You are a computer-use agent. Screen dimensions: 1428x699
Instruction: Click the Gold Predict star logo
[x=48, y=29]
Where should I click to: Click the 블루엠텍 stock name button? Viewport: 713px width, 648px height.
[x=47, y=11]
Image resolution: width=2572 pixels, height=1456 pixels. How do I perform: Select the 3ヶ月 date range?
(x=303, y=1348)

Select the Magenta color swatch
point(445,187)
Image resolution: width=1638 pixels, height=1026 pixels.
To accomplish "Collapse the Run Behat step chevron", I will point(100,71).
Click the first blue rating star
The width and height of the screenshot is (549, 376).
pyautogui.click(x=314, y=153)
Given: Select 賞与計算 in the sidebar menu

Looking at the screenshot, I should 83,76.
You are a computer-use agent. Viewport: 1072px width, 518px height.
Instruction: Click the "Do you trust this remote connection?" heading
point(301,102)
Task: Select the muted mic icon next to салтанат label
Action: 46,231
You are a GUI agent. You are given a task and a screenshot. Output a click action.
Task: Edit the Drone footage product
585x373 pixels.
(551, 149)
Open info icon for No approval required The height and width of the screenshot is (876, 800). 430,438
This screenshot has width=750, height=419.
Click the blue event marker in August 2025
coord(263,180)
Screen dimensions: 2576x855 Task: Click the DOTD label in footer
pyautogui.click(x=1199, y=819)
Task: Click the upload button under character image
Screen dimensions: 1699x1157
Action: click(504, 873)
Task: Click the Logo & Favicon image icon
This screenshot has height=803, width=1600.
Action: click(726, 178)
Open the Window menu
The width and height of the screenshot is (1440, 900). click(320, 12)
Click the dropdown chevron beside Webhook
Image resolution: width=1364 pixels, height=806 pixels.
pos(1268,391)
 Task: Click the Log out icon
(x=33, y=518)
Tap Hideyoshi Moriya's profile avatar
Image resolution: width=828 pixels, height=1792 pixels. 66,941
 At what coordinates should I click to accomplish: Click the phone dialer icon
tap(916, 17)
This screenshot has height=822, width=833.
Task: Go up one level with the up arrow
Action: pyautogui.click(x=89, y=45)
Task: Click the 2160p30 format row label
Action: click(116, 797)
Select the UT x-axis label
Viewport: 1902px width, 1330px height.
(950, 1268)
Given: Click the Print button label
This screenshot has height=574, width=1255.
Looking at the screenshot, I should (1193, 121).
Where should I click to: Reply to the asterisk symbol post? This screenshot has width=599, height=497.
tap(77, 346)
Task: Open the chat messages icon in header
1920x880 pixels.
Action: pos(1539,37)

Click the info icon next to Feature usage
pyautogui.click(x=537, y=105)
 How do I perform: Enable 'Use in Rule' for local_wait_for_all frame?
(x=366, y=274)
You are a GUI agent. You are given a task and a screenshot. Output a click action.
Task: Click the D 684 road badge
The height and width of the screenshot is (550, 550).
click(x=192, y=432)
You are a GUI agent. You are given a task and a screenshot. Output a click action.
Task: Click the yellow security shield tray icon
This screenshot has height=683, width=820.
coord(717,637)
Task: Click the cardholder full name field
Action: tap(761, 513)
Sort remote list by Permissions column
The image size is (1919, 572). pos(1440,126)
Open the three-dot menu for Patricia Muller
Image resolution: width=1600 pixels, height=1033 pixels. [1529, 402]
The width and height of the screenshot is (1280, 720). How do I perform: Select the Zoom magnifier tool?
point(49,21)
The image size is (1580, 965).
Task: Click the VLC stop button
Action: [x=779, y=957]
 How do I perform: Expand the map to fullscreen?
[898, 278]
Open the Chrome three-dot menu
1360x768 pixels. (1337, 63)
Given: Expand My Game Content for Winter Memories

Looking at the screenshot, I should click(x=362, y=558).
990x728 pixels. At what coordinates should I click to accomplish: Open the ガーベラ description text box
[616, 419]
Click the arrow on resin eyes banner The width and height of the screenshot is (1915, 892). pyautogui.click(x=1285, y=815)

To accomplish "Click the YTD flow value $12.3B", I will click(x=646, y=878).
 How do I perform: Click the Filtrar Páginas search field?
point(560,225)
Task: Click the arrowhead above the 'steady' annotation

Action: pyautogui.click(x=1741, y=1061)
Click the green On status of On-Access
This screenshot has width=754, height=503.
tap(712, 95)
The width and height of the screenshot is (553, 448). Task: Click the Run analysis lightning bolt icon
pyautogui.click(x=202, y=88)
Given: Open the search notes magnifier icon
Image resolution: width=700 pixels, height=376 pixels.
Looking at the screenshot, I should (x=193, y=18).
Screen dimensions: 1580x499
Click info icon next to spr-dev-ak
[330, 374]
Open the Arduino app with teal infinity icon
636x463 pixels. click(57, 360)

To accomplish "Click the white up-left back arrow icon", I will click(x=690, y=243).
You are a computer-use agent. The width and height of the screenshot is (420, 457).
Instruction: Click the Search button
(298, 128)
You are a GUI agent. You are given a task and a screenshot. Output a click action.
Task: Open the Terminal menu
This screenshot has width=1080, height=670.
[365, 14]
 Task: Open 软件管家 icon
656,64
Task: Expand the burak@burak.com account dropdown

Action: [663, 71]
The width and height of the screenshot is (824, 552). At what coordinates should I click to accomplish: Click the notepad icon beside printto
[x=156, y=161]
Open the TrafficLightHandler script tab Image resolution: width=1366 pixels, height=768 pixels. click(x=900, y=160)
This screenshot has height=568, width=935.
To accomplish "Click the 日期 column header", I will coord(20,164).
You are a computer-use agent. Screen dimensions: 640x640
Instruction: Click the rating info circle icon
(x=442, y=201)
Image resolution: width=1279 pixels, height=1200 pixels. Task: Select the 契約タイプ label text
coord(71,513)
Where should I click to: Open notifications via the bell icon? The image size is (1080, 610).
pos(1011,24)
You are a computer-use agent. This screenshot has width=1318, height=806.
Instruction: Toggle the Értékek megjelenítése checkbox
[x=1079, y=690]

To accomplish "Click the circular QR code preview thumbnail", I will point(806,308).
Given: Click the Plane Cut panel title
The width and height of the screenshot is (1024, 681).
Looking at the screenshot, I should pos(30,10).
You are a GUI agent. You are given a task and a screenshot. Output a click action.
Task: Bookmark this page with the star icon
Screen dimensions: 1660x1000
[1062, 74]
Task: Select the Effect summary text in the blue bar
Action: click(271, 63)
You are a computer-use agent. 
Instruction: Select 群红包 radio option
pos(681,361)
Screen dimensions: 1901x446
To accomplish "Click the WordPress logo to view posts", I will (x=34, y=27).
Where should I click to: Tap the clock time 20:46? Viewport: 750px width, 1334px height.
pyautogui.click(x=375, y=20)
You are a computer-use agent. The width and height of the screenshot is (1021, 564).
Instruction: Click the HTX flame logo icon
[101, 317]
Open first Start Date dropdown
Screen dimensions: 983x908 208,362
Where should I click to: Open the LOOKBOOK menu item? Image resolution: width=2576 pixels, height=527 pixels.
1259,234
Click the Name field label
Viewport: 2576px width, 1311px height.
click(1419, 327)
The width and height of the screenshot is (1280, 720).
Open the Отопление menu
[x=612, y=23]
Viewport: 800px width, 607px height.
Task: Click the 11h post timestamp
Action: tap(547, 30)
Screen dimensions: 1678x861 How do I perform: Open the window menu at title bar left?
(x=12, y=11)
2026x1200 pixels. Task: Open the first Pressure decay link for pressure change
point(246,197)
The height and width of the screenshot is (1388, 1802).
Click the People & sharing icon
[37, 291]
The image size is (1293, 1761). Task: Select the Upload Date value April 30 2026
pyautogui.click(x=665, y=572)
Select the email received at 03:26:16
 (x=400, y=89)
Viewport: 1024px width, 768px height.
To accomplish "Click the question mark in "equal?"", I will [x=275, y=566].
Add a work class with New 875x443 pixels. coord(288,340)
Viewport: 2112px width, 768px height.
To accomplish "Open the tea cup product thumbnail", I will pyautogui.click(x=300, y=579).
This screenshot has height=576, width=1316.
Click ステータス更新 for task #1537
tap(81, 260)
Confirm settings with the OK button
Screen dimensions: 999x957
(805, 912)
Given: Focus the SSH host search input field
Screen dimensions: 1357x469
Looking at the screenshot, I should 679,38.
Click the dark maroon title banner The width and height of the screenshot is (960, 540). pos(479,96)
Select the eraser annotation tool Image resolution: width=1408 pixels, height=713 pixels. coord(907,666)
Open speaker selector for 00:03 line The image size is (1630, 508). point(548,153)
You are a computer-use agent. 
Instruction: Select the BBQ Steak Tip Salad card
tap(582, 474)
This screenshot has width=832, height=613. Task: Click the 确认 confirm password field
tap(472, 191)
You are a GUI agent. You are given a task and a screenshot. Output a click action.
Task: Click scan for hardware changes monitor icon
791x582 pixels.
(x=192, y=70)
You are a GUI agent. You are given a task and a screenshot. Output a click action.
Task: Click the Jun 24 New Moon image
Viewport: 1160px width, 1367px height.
-*-*-
- Aim of the exercise -
Only the stretch of lines that begins with the one holding "Instruction: Select the" and ends with the last line above belongs in the answer; please write it out exactly.

- Your solution -
Instruction: Select the BBQ Steak Tip Salad card
tap(582, 474)
This screenshot has width=832, height=613. Task: Click the 确认 confirm password field
tap(472, 191)
You are a GUI agent. You are given a task and a screenshot. Output a click action.
Task: Click scan for hardware changes monitor icon
791x582 pixels.
(x=192, y=70)
You are a GUI agent. You are given a task and a screenshot. Output a click action.
Task: Click the Jun 24 New Moon image
Viewport: 1160px width, 1367px height.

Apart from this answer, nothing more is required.